Manuel entreabrió los ojos y tuvo que cerrarlos por la molesta claridad del día. Se sentó, frotándose los ojos y tratando de desenganchar de su barba los trozos pegados de hoja masticada. El olor de la hoja en su barba y el solo pensamiento de tener que volver a masticarla hizo que vomitara. Cuando ya no quedó nada en su estómago se puso en pie. Mareado, recogió las pulseras y las cadenas, se las metió en los bolsillos y se marchó, dejando atrás las prendas que resultaban pesadas para su dolorido y debilitado cuerpo.

Llevaba cerca de una hora caminando a paso torpe cuando pasó junto a una liebre sin cabeza, devorada hasta los huesos y con moscas posándose sobre la sangre aun fresca. Pasados unos metros se detuvo. Regresó a la liebre y se arrodilló. Tras pensarlo unos segundos mojó un dedo en la sangre del animal y lo olió, quería quitarse de encima la peste a grumos de hoja. No era un olor agradable. De hecho, hubiera vomitado si quedara algo más por expulsar de su estómago. Estómago, por otra parte, que reaccionó con un doloroso y hambriento rugido. Sin mirar, lamió la sangre. Solo por humedecer la garganta ya valió la pena. Volvió a mojar el dedo, restregándolo bien y manchando hasta el nudillo, y lo lamió hasta dejarlo limpio. Fijó la mirada en la liebre y lo pensó durante un minuto. Regar el interior de su escocida garganta con sangre le había sentado muy bien, y se preguntaba como le sentaría a su cuerpo meterle algo de comida. Le contestó otro rugido proveniente de la tripa. Sin pensarlo más, se lanzó a arrancar con las manos las costillas y los tendones, metiéndoselos en la boca y masticándolos con fuerza y dedicación para poder tragarlos. Chupaba las costillas e intentaba arrancar con los dientes los diminutos trozos de carne pegada que los lobos habían dejado.
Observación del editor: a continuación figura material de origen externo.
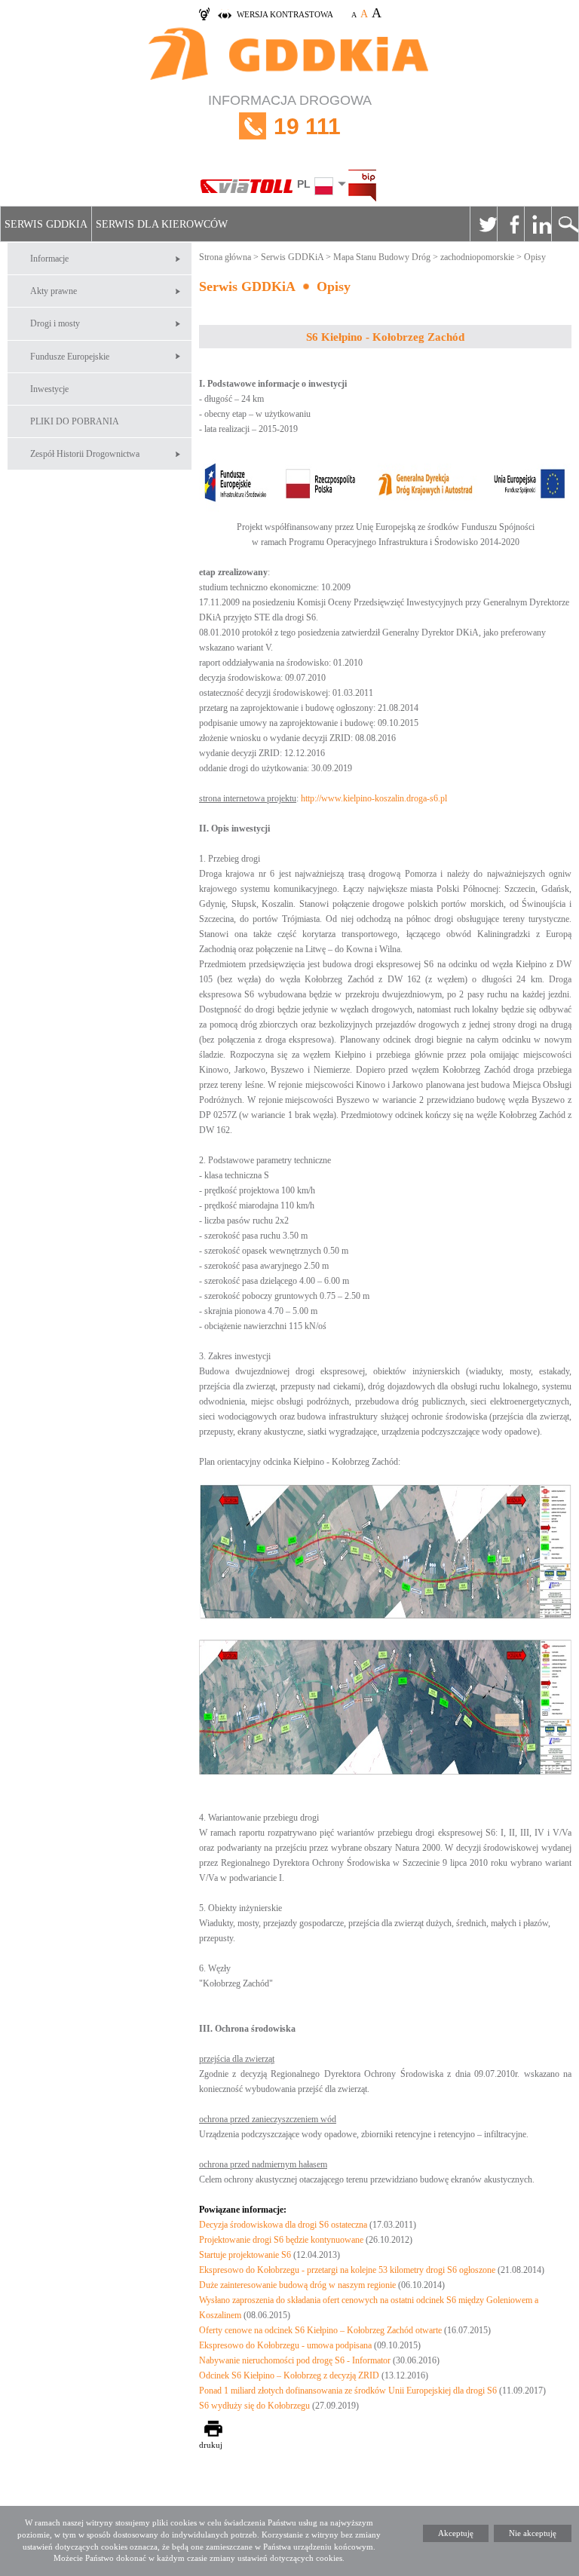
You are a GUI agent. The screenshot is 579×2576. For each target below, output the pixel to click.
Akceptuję (455, 2533)
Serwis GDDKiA (46, 224)
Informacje (49, 258)
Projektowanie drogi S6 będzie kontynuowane (281, 2239)
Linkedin (537, 224)
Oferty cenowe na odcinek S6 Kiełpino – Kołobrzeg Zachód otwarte (320, 2330)
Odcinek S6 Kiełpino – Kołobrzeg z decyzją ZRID (289, 2375)
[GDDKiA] (289, 55)
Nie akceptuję (532, 2533)
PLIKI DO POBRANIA (74, 421)
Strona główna (225, 257)
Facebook (510, 224)
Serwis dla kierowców (162, 224)
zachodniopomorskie (477, 257)
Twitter (483, 224)
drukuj (210, 2444)
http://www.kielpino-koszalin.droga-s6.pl (374, 798)
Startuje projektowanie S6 (245, 2255)
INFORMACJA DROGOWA (290, 116)
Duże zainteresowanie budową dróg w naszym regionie (297, 2285)
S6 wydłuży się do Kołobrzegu (254, 2405)
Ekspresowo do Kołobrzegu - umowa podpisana (285, 2345)
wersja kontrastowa (285, 14)
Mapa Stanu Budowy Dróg (381, 257)
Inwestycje (49, 389)
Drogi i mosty (55, 323)
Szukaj (564, 224)
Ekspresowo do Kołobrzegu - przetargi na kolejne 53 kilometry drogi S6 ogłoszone (347, 2270)
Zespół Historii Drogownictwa (84, 454)
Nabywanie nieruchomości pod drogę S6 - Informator (295, 2360)
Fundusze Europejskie (69, 356)
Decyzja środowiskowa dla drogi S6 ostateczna (284, 2224)
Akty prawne (53, 291)
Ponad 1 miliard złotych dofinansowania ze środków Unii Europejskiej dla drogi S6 (348, 2390)
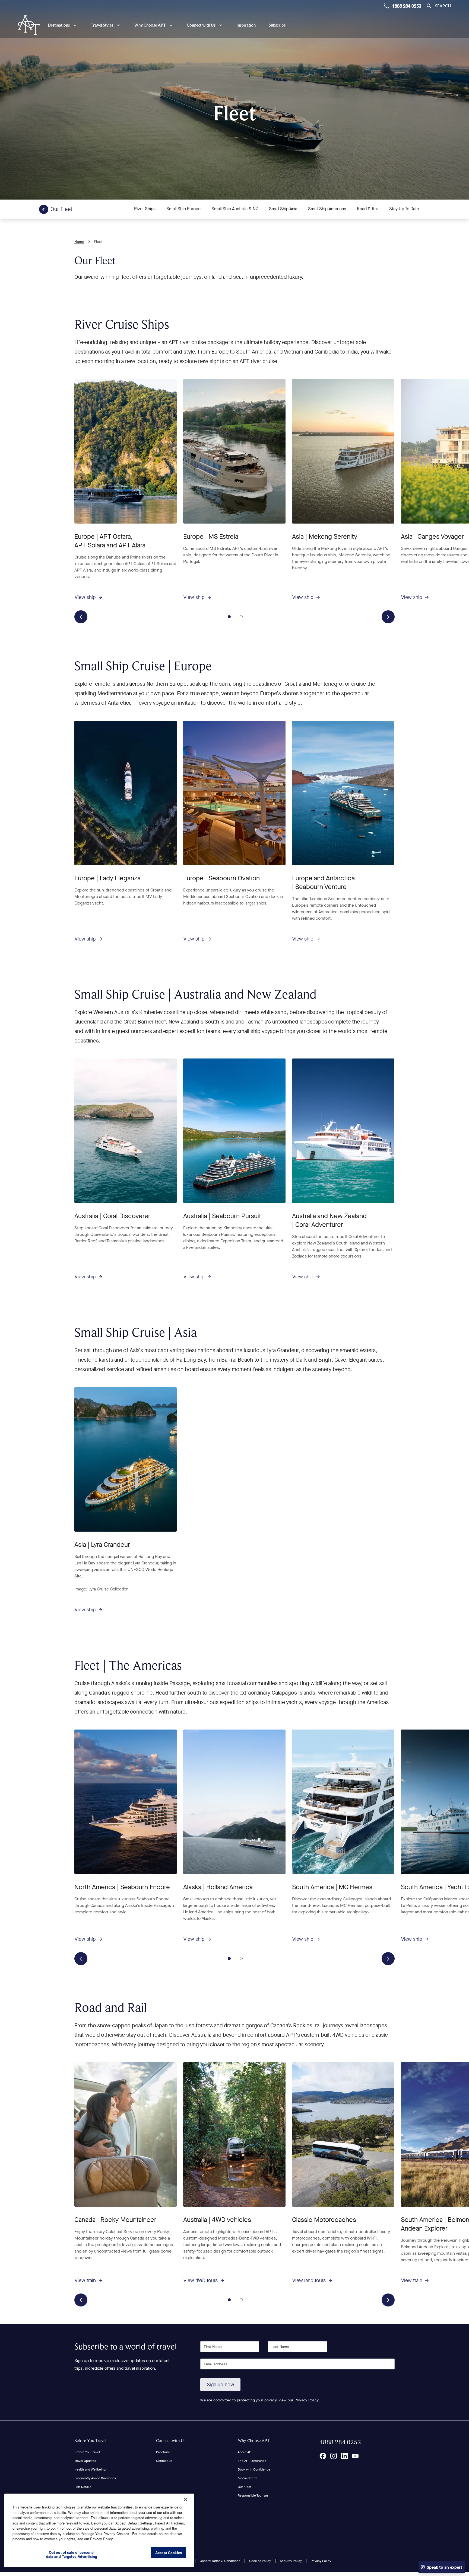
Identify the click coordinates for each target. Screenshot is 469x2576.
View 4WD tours (200, 2280)
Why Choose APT (254, 2440)
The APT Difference (252, 2461)
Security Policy (291, 2561)
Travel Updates (85, 2461)
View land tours (309, 2280)
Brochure (163, 2452)
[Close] (186, 2500)
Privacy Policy (306, 2400)
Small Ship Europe (183, 208)
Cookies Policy (260, 2561)
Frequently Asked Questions (95, 2478)
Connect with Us (170, 2440)
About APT (245, 2452)
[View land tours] (343, 2134)
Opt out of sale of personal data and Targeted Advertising (71, 2554)
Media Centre (248, 2478)
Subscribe (277, 25)
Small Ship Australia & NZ (234, 208)
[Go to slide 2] (241, 617)
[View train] (125, 2134)
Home (79, 241)
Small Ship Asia (283, 208)
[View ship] (125, 451)
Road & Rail (367, 208)
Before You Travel (90, 2440)
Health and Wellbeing (90, 2469)
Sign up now (220, 2384)
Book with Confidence (254, 2469)
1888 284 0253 (406, 6)
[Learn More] (322, 2456)
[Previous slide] (80, 616)
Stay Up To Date (404, 208)
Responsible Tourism (253, 2495)
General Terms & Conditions (220, 2561)
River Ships (145, 208)
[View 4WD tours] (234, 2134)
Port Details (82, 2487)
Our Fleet (244, 2487)
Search (443, 5)
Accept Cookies (168, 2552)
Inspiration (246, 25)
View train (85, 2280)
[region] (99, 2530)
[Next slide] (388, 616)
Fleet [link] (98, 241)
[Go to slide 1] (229, 617)
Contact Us (164, 2461)
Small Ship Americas (327, 208)
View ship (85, 597)
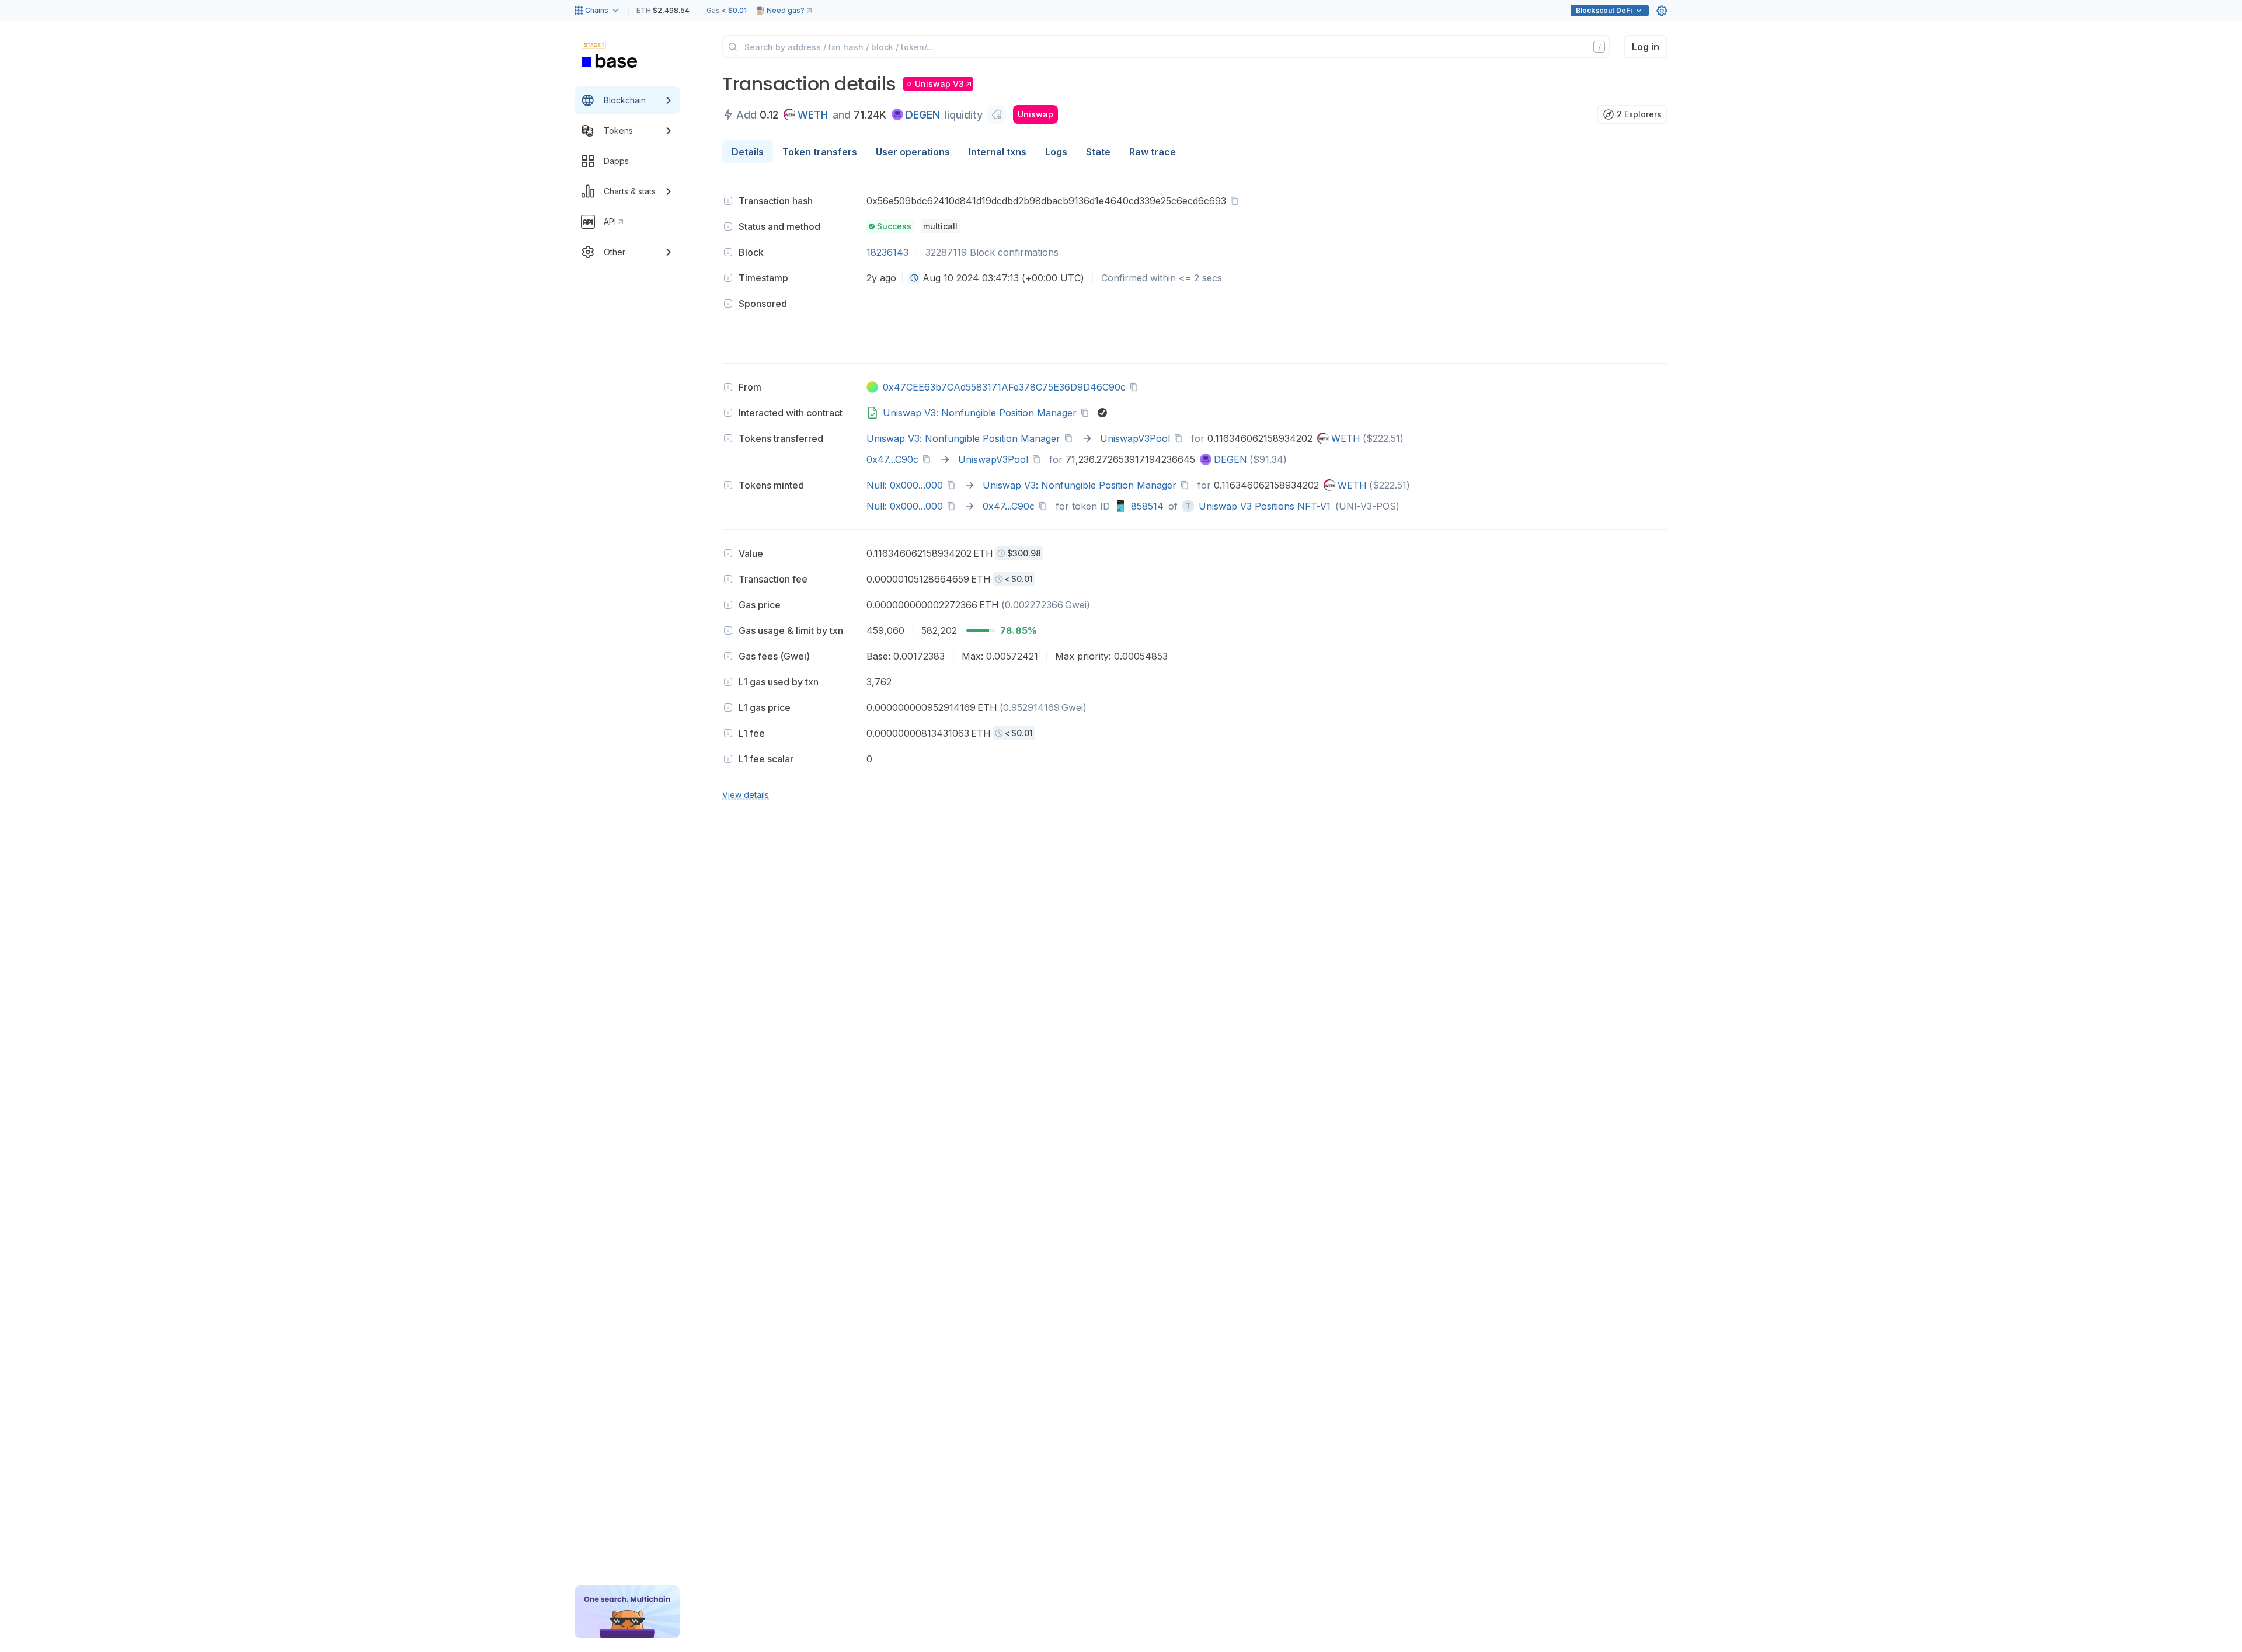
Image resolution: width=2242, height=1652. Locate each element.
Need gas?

Su estómago enmudeció y el temblor de sus piernas fue desapareciendo a medida que su cuerpo recuperaba las energías. Se puso en pie con las manos, la boca y la barba llena de sangre. Y se encontró observándole de frente, escondido entre los árboles, a un hombre barrigón de pelo y barba canosa, con una carretilla de dos ruedas llena de troncos de madera.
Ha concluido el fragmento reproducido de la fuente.